- _What needs to be done_: Return only what runs from the line containing "The width and" through the last line of the entries below, exactly, omitting pictures.

= = = =

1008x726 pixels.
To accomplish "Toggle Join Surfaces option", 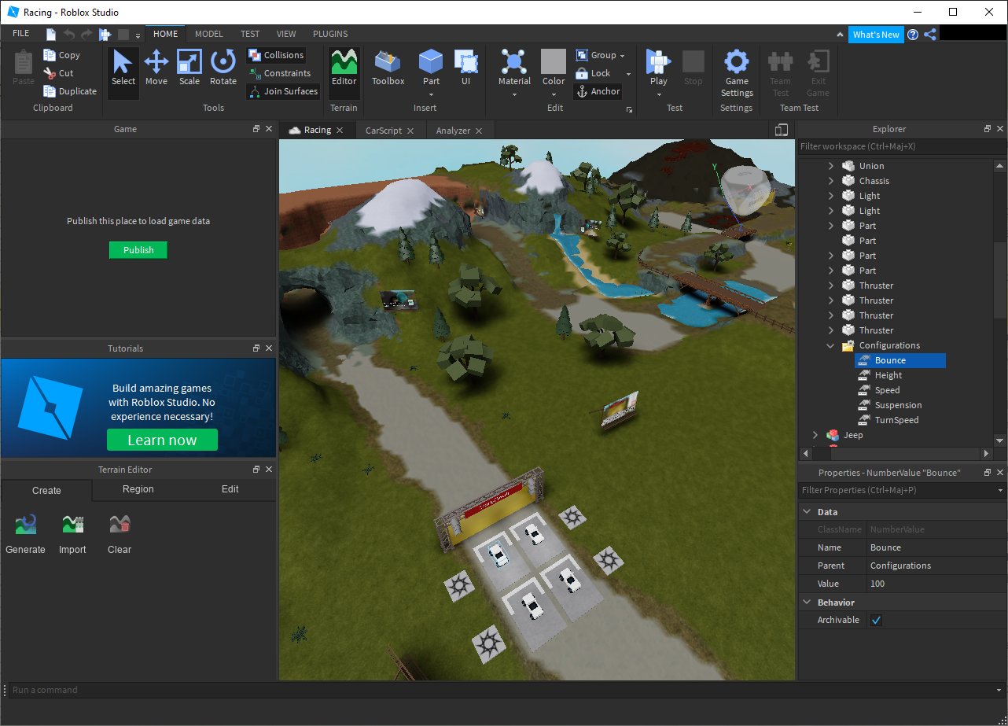I will 283,91.
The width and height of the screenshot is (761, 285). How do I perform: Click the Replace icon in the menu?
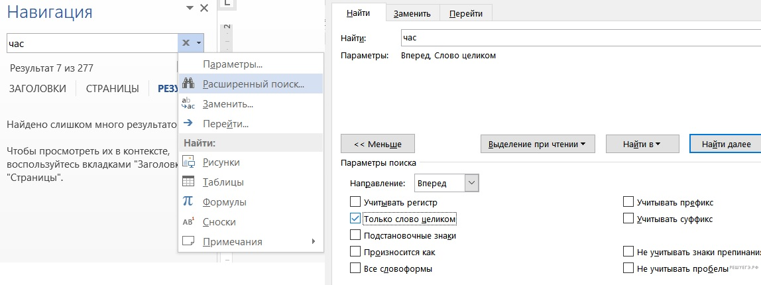tap(188, 104)
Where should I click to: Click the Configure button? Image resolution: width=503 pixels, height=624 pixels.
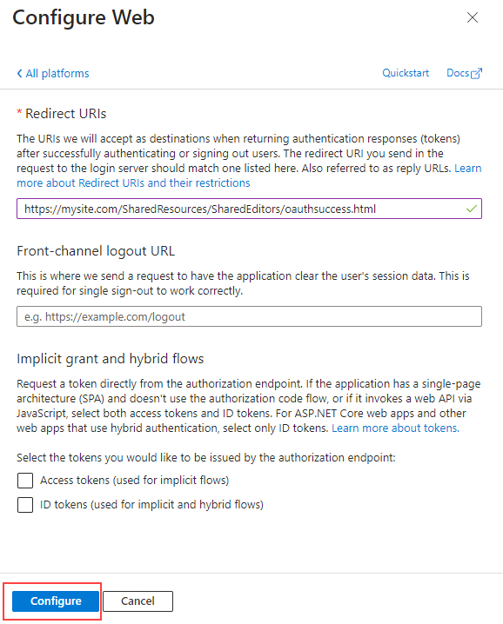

= = = =

- _Expected output_:
The width and height of the screenshot is (761, 285). How do I perform: Click the Replace icon in the menu?
tap(188, 104)
Where should I click to: Click the Configure button? Image resolution: width=503 pixels, height=624 pixels.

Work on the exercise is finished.